Timide, hypersensible, avec peu d’estime d’elle-même, une peur incommensurable de déplaire, Eve n’en revient pas quand un bel homme métis l’interpelle dans la rue. Que peut-il bien lui trouver ? Etudiante en droit, désireuse de devenir juge pour enfants, elle vient d’arriver dans cette ville universitaire où elle ne connait personne. Aussi cette rencontre est-elle providentielle. Et de tomber instantanément sous le charme de cet inconnu, un certain Éric.

Balade romantique en bord de mer, douceur des sourires échangés, promesse d’un lendemain heureux, jusqu’ici, tout se présente pour le mieux.
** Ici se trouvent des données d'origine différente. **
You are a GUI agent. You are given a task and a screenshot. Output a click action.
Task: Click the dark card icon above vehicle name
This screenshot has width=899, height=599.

Pourtant, après cette première sortie tous les deux, Éric reste étrangement silencieux, ne répond ni aux messages ni aux appels. Alors qu’elle n’ose plus espérer un signe de lui, il l’appelle, sans préciser autrement que par « plus tard », quand il la reverra. Suffisamment pour lui redonner espoir toutefois. Suffisamment pour la mettre en position d’attente, pour asseoir son emprise. Ce n’est que le début des douches écossaises, d’un bonheur en montagne russe où la joie paroxystique de certains moments partagés alterne avec l’angoisse abyssale de ses silences et l’horreur de sa violence. Dans sa tête, elle chante comme un mantra cette comptine : « Une poule sur un mur, qui picote du pain dur ». Pour ne pas entendre les cris. Pour ne pas sentir les coups.

L’auteur évoque ici avec beaucoup de courage sa propre expérience de relation toxique, explique comment l’emprise de l’autre, aussi inadmissible et inconcevable soit-elle, parvient à s’étendre. Un éclairage intéressant sur la raison du silence des victimes de violences tant physiques que morales. Un témoignage édifiant.